Xanthon is funded by a premier group of southeastern venture capital firms. It secured $11 million in three rounds from Research Triangle investors Intersouth Partners, the Aurora Funds, Franklin Street/Fairview Capital, Centennial Venture Partners and the North Carolina Technological Development Authority, as well as Atlanta-based Noro-Moseley Partners and Cordova Ventures. In addition, Xanthon was awarded a $200,000 Economic Development Loan from the North Carolina Biotechnology Center and secured a $4 million line of credit from Oxford Venture Leasing.

"The next round of venture financing is under way to the tune of $10-12 million," Skinner says, adding that he hopes to extend the investor base beyond the region. "This round of capital will be spent on product development and manufacturing scale-up. "


ICAgen, Inc.


Industry
Biopharmaceuticals

Founded:
1992

CEO:
Kay Wagoner, Ph.D.

Funding History:
1995: $3.5M - Medical Science Partners
1997: $5.8M - Venrock Associates, Medical Science Partners
1997: Abbott Laboratories (undisclosed)
1999: $16.1M - Alta Partners, Venrock Associates, Chase Capital Partners & New Medical Technologies
1999: Abbott Laboratories (undisclosed)
ICAgen, Inc., is a privately held company engaged in pharmaceutical drug discovery focusing exclusively on ion channel targets. ICAgen has developed an integrated technology platform that is able to rapidly discover small molecule therapeutics for a broad spectrum of therapeutic indications, including cardiovascular, urinary, hematological and central nervous system disorders.

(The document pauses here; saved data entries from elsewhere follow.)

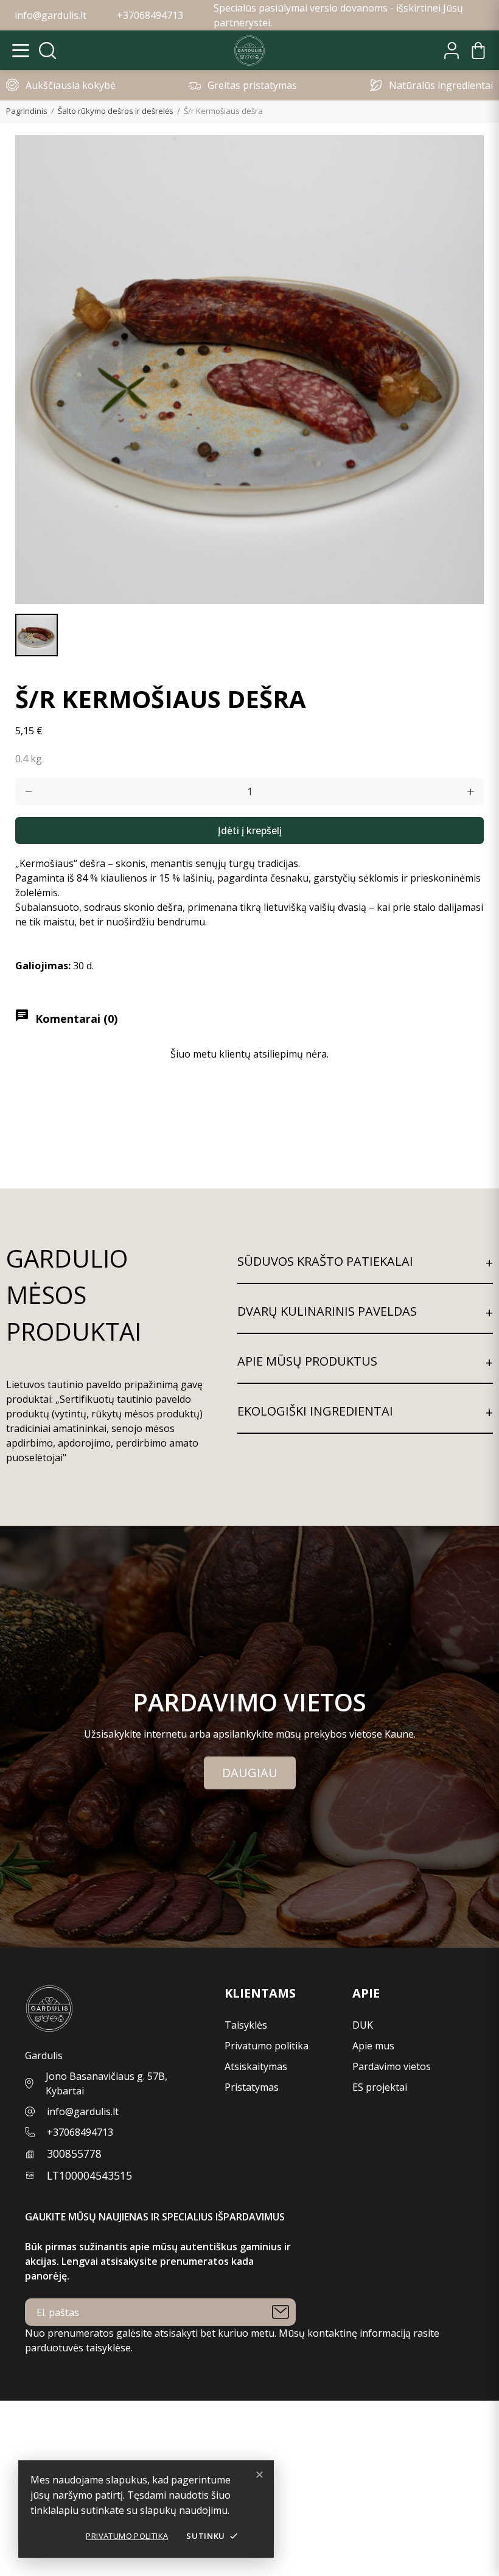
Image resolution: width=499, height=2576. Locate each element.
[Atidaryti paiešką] (47, 50)
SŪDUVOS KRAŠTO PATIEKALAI (325, 1261)
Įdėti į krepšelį (250, 830)
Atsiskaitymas (256, 2066)
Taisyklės (246, 2025)
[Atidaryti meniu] (20, 50)
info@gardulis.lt (83, 2111)
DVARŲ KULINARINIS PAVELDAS (327, 1311)
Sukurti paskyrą (36, 2451)
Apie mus (373, 2045)
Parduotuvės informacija (56, 2568)
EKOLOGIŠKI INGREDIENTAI (315, 1411)
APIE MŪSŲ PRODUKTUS (307, 1361)
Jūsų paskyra (31, 2408)
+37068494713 (80, 2132)
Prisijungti (23, 2437)
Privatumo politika (127, 2535)
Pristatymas (252, 2087)
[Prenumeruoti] (280, 2312)
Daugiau (249, 1772)
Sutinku (212, 2535)
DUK (362, 2025)
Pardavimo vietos (391, 2066)
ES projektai (379, 2087)
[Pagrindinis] (249, 50)
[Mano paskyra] (451, 50)
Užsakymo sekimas (43, 2422)
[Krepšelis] (478, 50)
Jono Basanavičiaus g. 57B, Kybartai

"We have worked hard to position ICAgen as the premier ion channel drug discovery company," notes P. Kay Wagoner, Ph.D., ICAgen's president and CEO. "We will continue to generate viable therapeutic products for corporate partners and for ICAgen's internal development pipeline." To that end, the company has active drug discovery programs and five others in clinical trials or advanced preclinical studies. Last year, the company initiated trials for a drug to treat sickle cell disease in addition to collaborations with Abbott Laboratories and Bristol Myers Squibb that provide more than $100 million in pre-commercialization payments.

In November, San Francisco-based Alta Partners and Chase Capital Partners led a $19 million round of venture capital. New investors included Swiss-based New Medical Technologies and the Japanese firm Fugijin. ICAgen's existing venture investors, including Venrock Associates, Gutrafin, and Hoegh Invest AS, also made significant investments. In addition, ICAgen received a second equity investment from Abbott Laboratories as a result of the continuation of the companies' agreement of 1997. ICAgen used the funding to acquire key technologies, retain top scientific talent and build its technology platform.

"We appreciate the enthusiastic support of the venture community and are excited about our future," Wagoner notes. "Within the next 12 to 18 months, we anticipate closing at least two new corporate collaborations and moving our own products through clinical trials."